Grade 3 or greater AEs occurred in 87% of duvelisib-treated patients and 48% in the ofatumumab arm.

 

The most common grade 3 or greater events with duvelisib were neutropenia (30%), diarrhea (15%), pneumonia (14%), and anemia (13%).

 

With ofatumumab, only neutropenia (17%) of grade 3 or higher occurred in 10% or more patients.

 

Severe immune-related toxicities with duvelisib included colitis (12%) and pneumonitis, alanine transaminase (ALT) or aspartate transaminase (AST) increase (3% each). The events were managed with dose interruptions and steroid therapy for pneumonitis or colitis. All reported events resolved, and none was fatal.

 

Infectious AEs occurred more frequently with duvelisib, 69% compared to 43% in the ofatumumab arm.
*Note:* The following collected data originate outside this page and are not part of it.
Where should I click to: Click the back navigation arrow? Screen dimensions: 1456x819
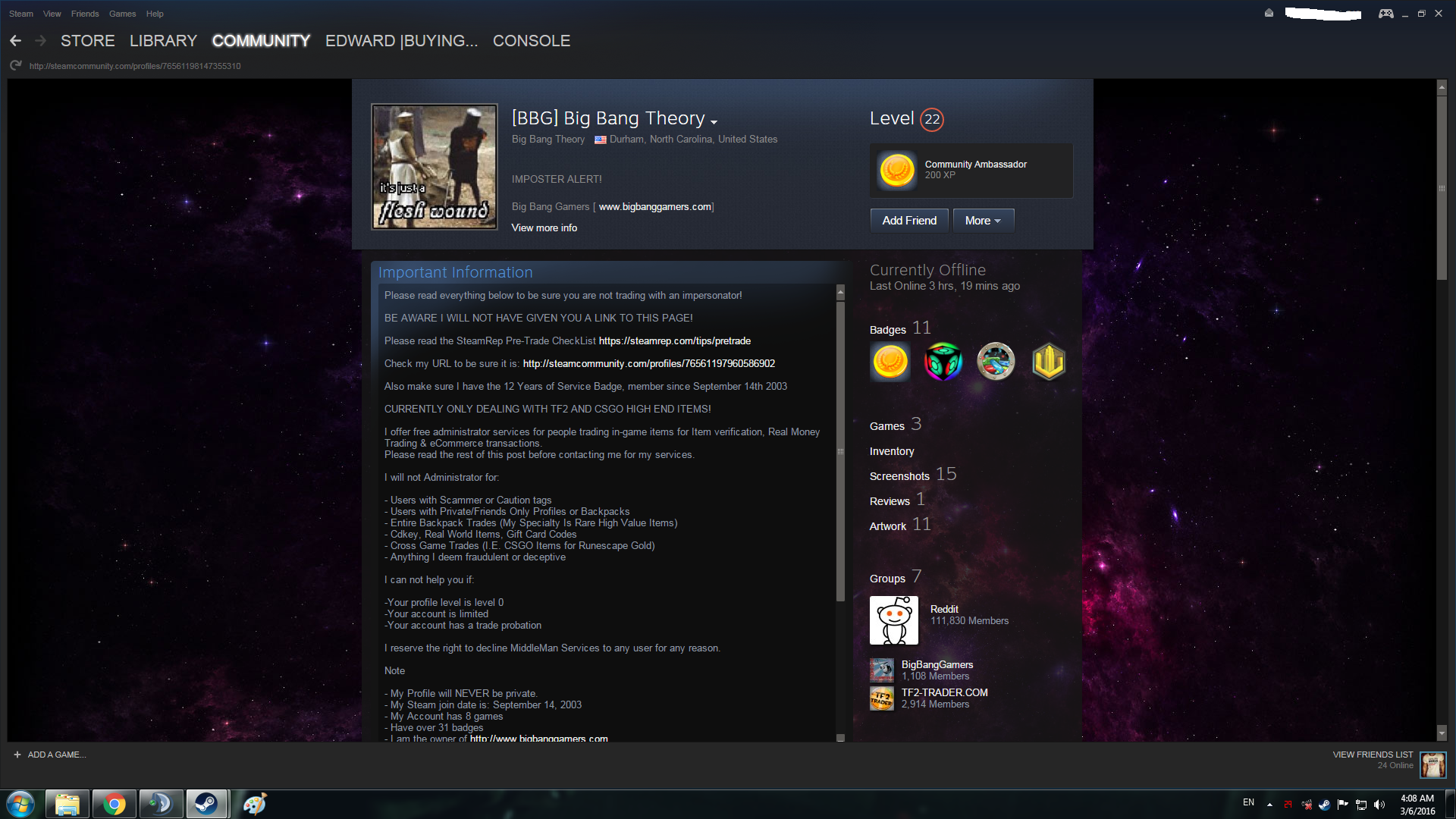[15, 41]
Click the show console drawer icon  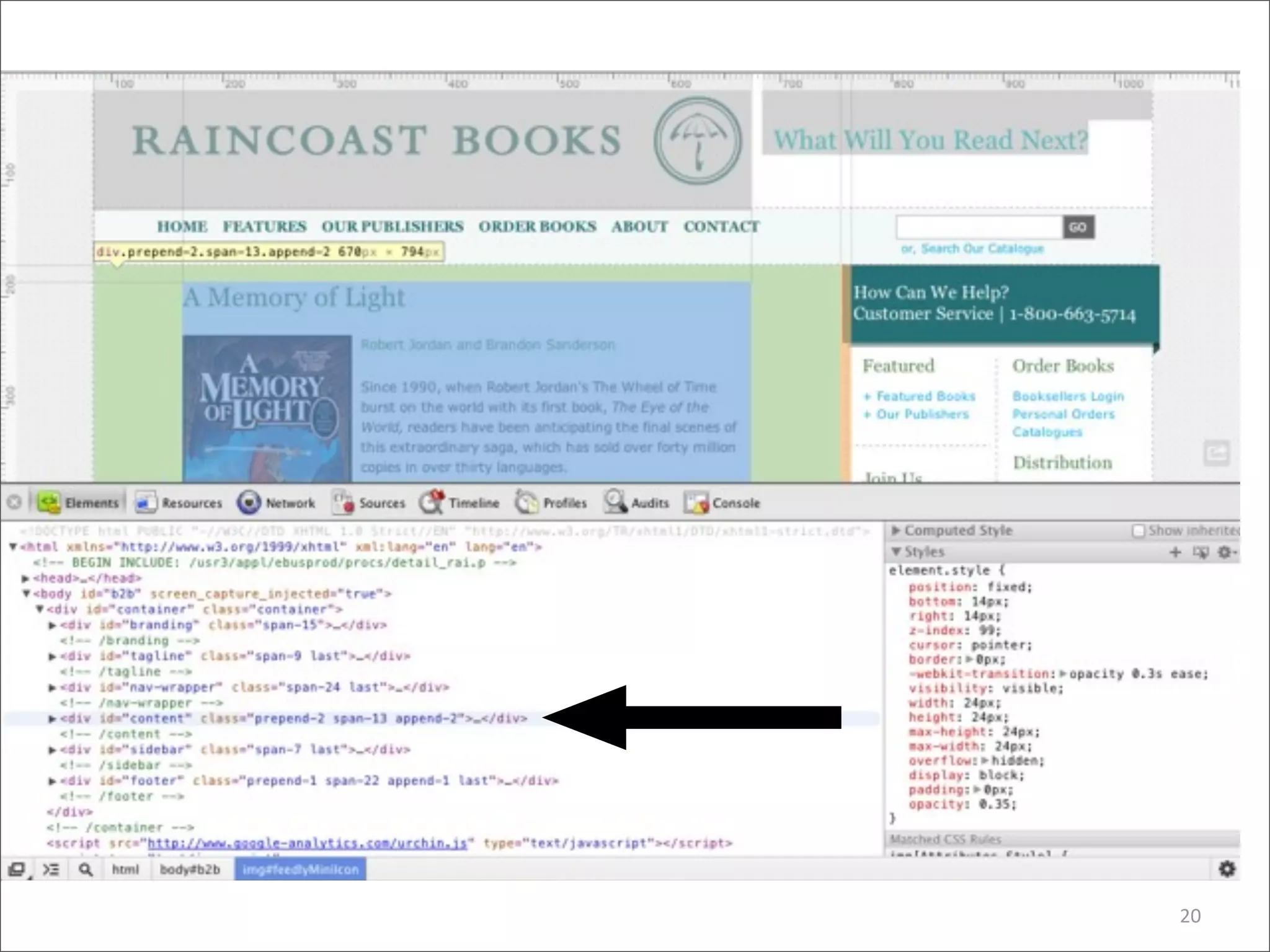pos(51,870)
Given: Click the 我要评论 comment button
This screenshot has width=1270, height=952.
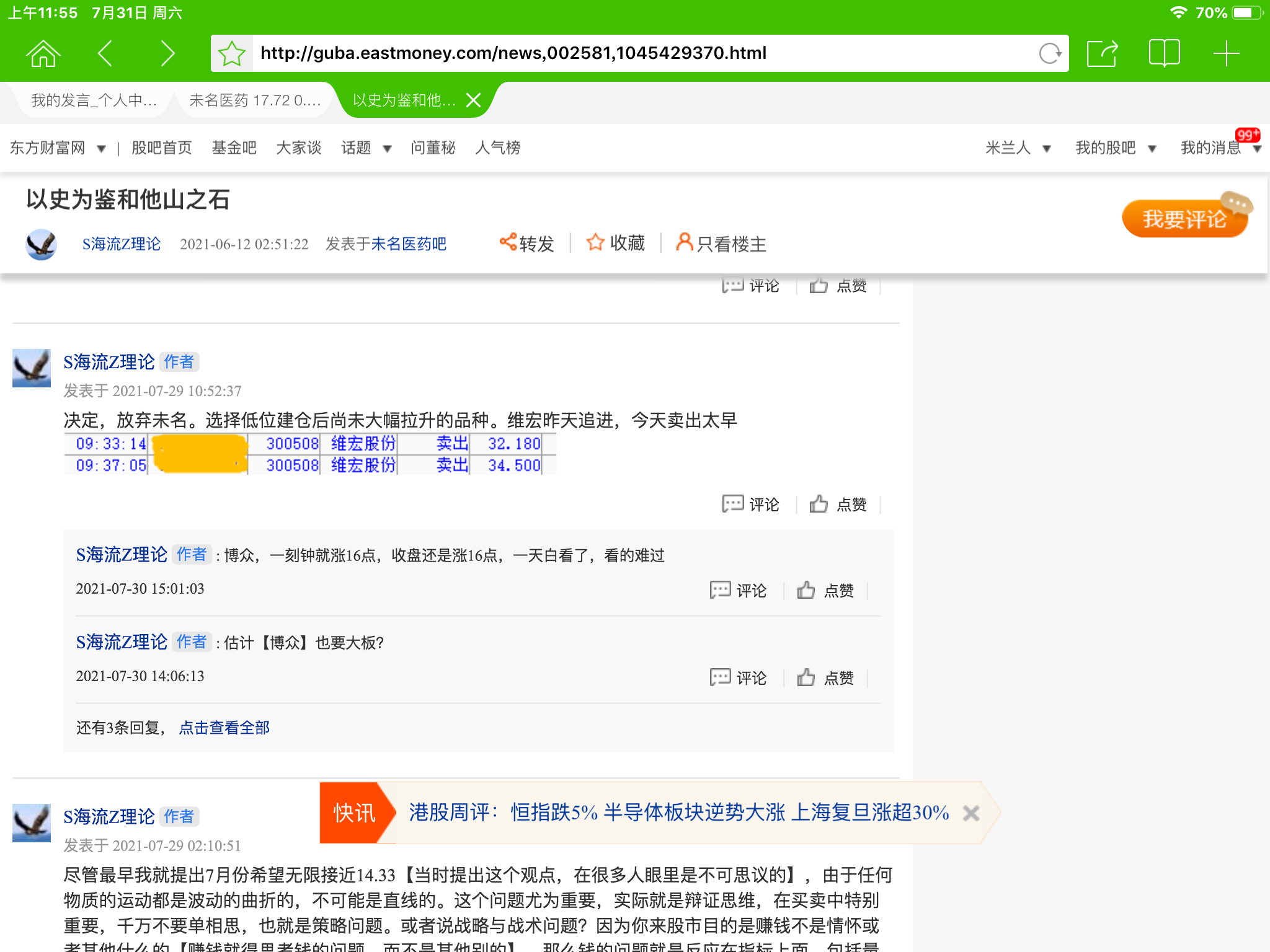Looking at the screenshot, I should pos(1183,218).
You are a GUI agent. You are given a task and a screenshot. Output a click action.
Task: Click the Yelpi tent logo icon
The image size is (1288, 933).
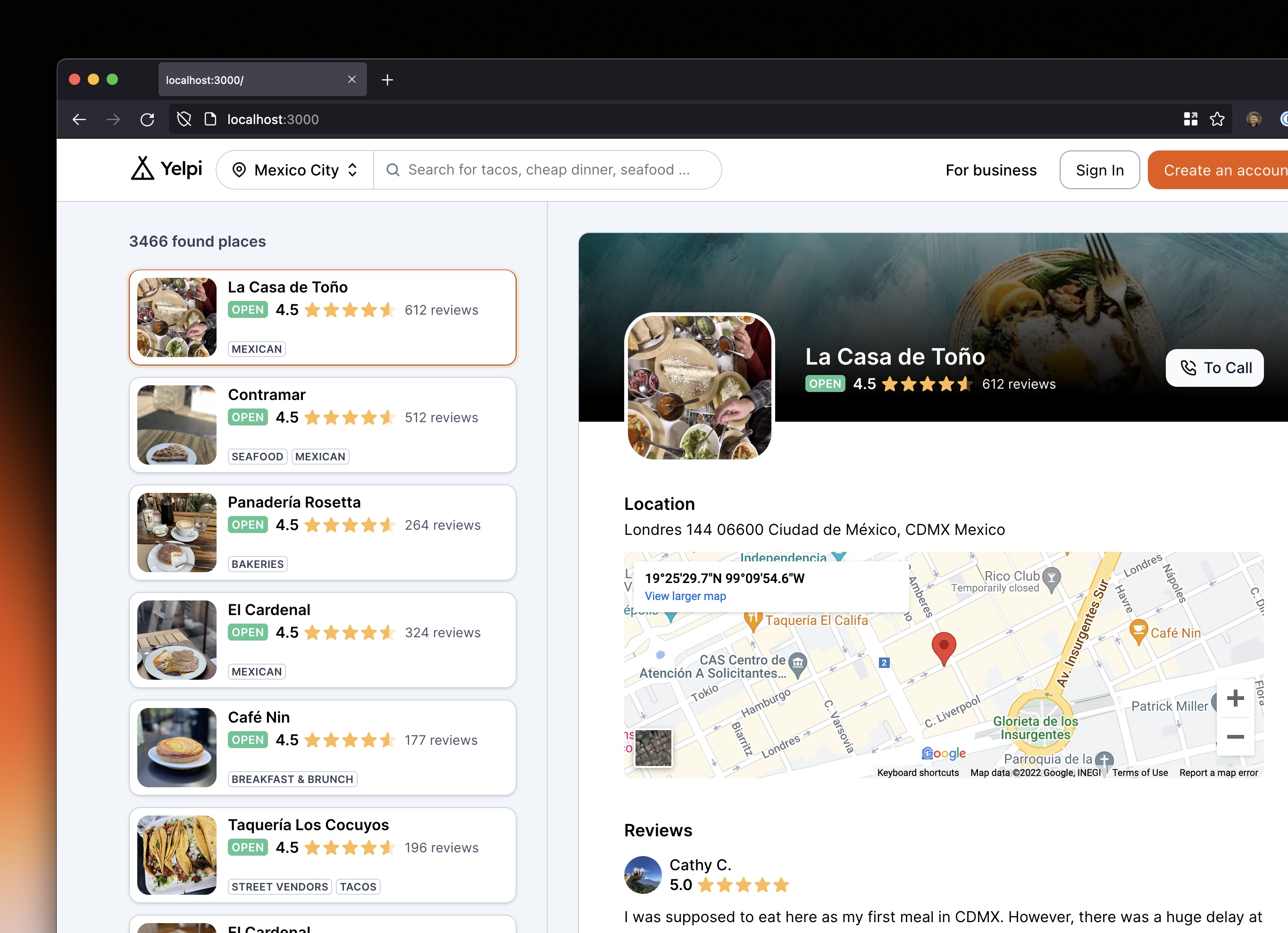point(142,169)
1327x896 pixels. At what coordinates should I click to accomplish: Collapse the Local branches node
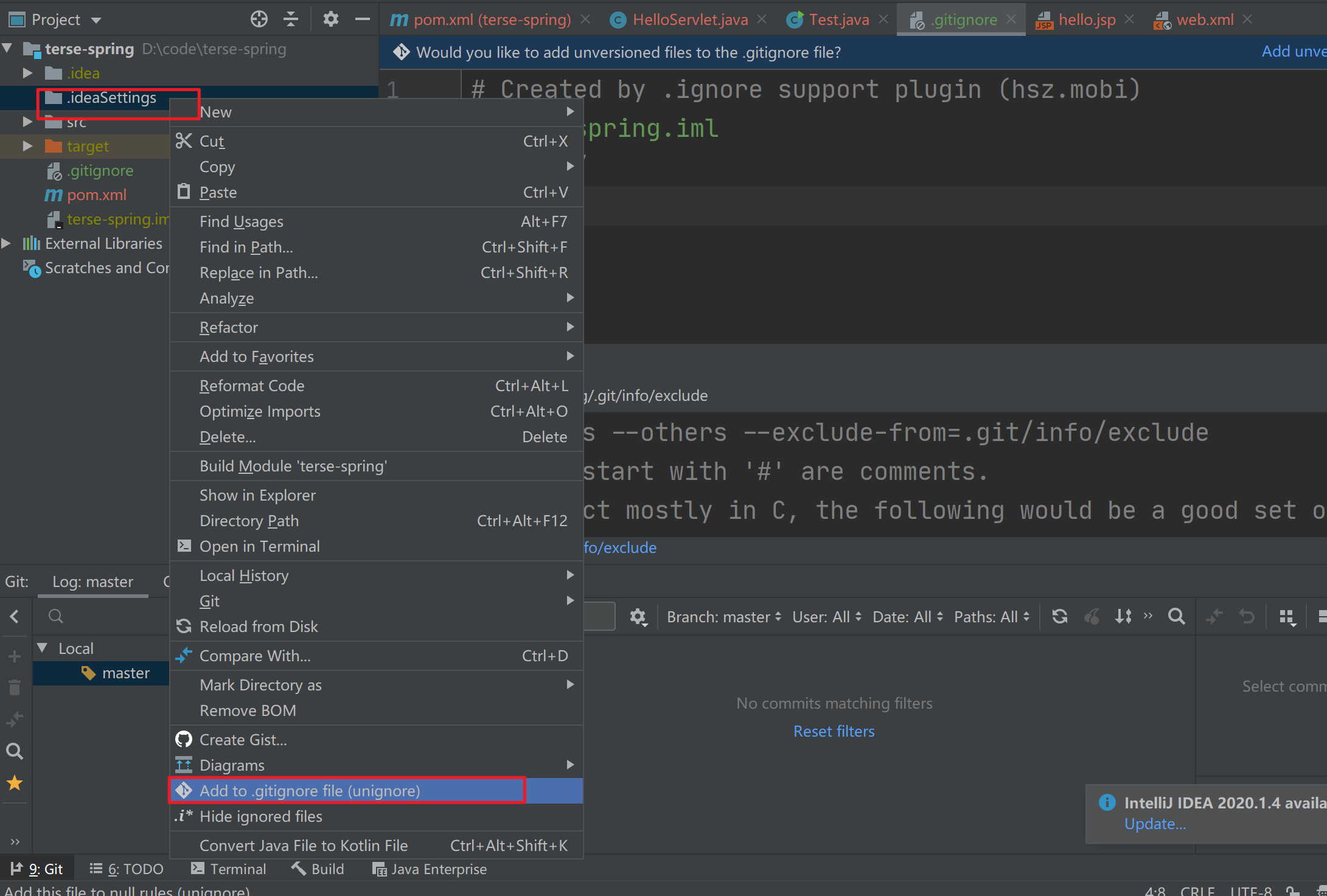[x=43, y=648]
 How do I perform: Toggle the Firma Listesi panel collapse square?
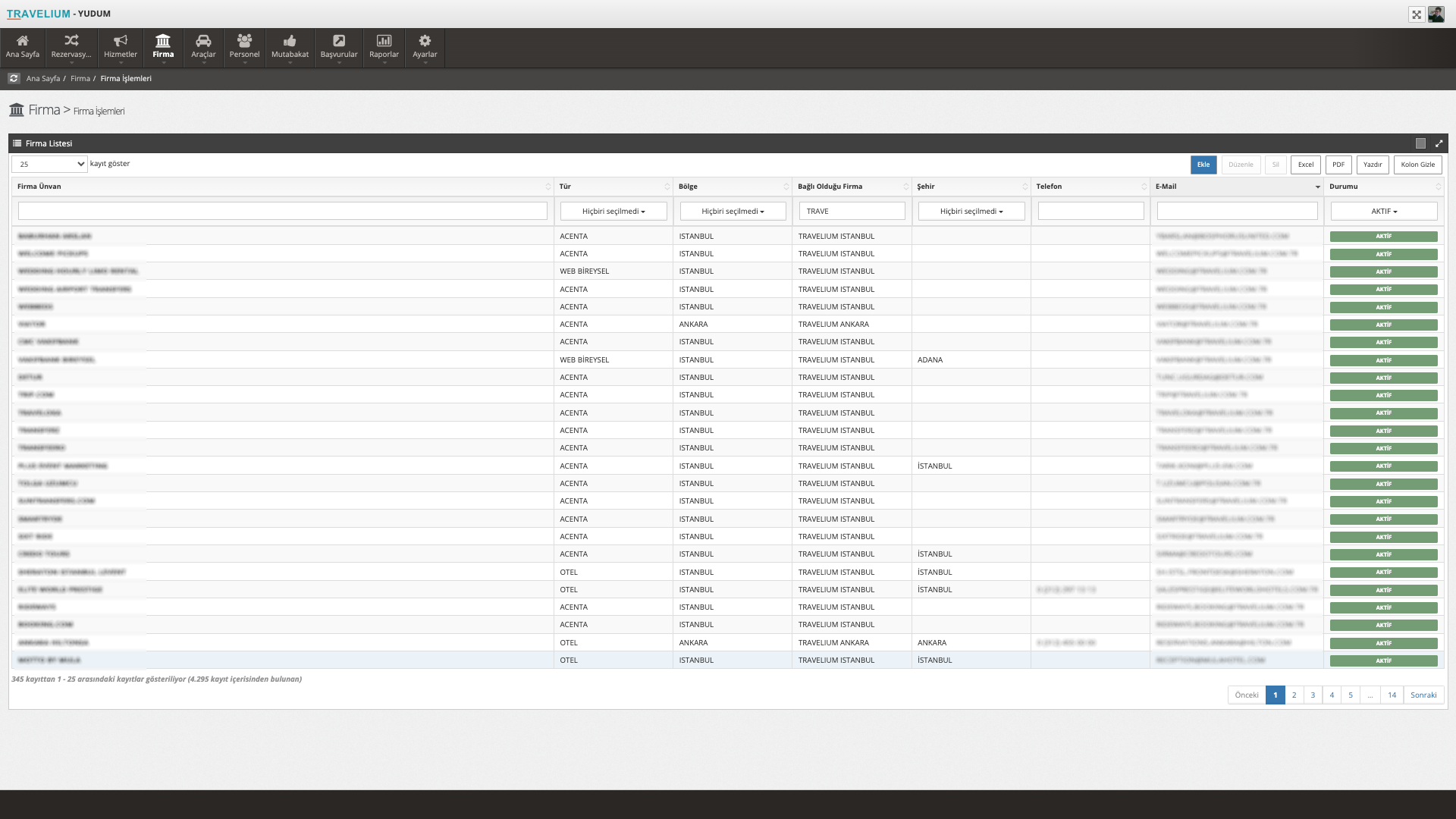pos(1420,143)
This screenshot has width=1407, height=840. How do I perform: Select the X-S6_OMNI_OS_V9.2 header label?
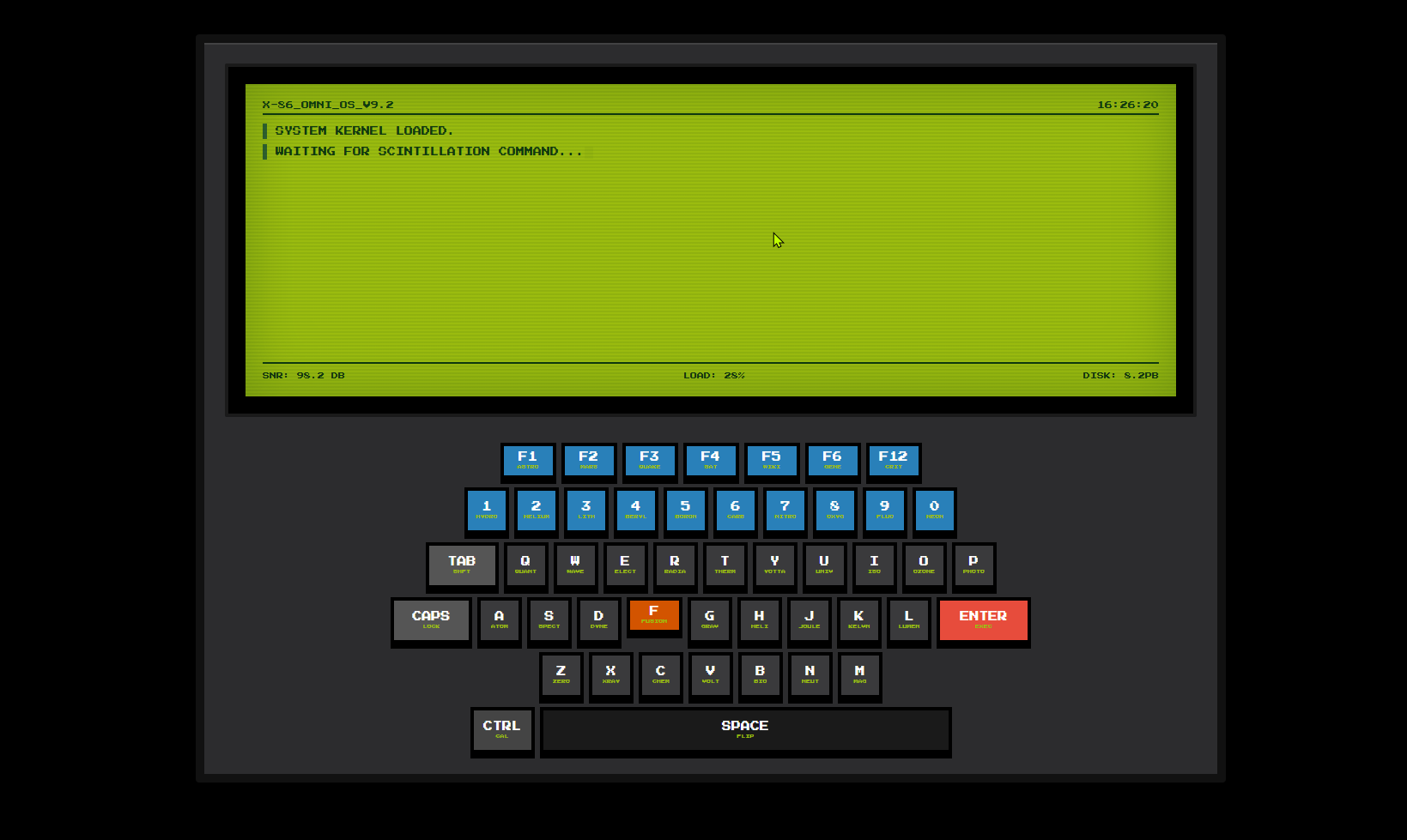tap(327, 104)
Pneumonia (18%) and upper respiratory tract infection (16%) were the most common events.

 

Three patients in the duvelisib arm and 1 in the ofatumumab arm contracted Pneumocystis jirovecii.

 

The most frequently reported serious AE was pneumonia (duvelisib 15%; ofatumumab 3%).

 

Nineteen fatal AEs occurred in patients on the duvelisib arm, 4 of which were related to the study drug: staphylococcal pneumonia (n = 2), sepsis (n=1), and general health deterioration (n = 1).

 

Seven fatal AEs occurred in patients on the ofatumumab arm, although none was attributed to ofatumumab.

 

The DUO trial was sponsored by Verastem Oncology and Infinity Pharmaceuticals , Inc.